Exercise objective:
Return every line below exactly, leaving nothing out.

Provided data: Begin

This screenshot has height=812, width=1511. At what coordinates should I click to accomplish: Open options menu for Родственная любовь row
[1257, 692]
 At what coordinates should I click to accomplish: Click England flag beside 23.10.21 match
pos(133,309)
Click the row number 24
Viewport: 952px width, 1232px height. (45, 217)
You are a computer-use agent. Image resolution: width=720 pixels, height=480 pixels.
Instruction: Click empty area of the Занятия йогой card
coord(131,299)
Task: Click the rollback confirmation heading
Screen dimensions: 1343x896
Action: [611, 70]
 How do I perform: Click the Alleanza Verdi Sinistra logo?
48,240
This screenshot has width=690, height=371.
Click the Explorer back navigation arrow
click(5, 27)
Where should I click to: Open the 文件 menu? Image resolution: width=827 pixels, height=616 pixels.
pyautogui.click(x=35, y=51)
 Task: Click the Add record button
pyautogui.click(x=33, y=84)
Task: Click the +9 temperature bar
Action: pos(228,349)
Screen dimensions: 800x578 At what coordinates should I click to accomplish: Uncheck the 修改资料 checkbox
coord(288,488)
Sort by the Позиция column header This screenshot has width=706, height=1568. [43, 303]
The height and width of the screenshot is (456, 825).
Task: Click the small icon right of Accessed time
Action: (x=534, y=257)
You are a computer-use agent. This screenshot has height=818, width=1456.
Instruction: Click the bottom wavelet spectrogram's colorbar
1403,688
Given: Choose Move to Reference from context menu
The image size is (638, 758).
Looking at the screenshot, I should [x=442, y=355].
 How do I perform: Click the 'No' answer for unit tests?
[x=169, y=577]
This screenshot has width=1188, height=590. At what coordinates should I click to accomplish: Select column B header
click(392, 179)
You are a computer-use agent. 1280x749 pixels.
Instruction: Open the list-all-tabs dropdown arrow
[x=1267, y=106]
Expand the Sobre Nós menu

Provided data: End

Worked solution:
This screenshot has height=812, width=1511. At what coordinates should I click to accomplish: Open options menu for Родственная любовь row
[1257, 692]
 At what coordinates should I click to accomplish: Click England flag beside 23.10.21 match
pos(133,309)
Click the row number 24
Viewport: 952px width, 1232px height. (45, 217)
You are a computer-use agent. Image resolution: width=720 pixels, height=480 pixels.
Instruction: Click empty area of the Занятия йогой card
coord(131,299)
Task: Click the rollback confirmation heading
Screen dimensions: 1343x896
Action: [611, 70]
 How do I perform: Click the Alleanza Verdi Sinistra logo?
48,240
This screenshot has width=690, height=371.
Click the Explorer back navigation arrow
click(5, 27)
Where should I click to: Open the 文件 menu? Image resolution: width=827 pixels, height=616 pixels.
pyautogui.click(x=35, y=51)
 Task: Click the Add record button
pyautogui.click(x=33, y=84)
Task: Click the +9 temperature bar
Action: pos(228,349)
Screen dimensions: 800x578 At what coordinates should I click to accomplish: Uncheck the 修改资料 checkbox
coord(288,488)
Sort by the Позиция column header This screenshot has width=706, height=1568. [43, 303]
The height and width of the screenshot is (456, 825).
Task: Click the small icon right of Accessed time
Action: (x=534, y=257)
You are a computer-use agent. This screenshot has height=818, width=1456.
Instruction: Click the bottom wavelet spectrogram's colorbar
1403,688
Given: Choose Move to Reference from context menu
The image size is (638, 758).
Looking at the screenshot, I should [x=442, y=355].
 How do I perform: Click the 'No' answer for unit tests?
[x=169, y=577]
This screenshot has width=1188, height=590. At what coordinates should I click to accomplish: Select column B header
click(392, 179)
You are a computer-use agent. 1280x749 pixels.
Instruction: Open the list-all-tabs dropdown arrow
[x=1267, y=106]
Expand the Sobre Nós menu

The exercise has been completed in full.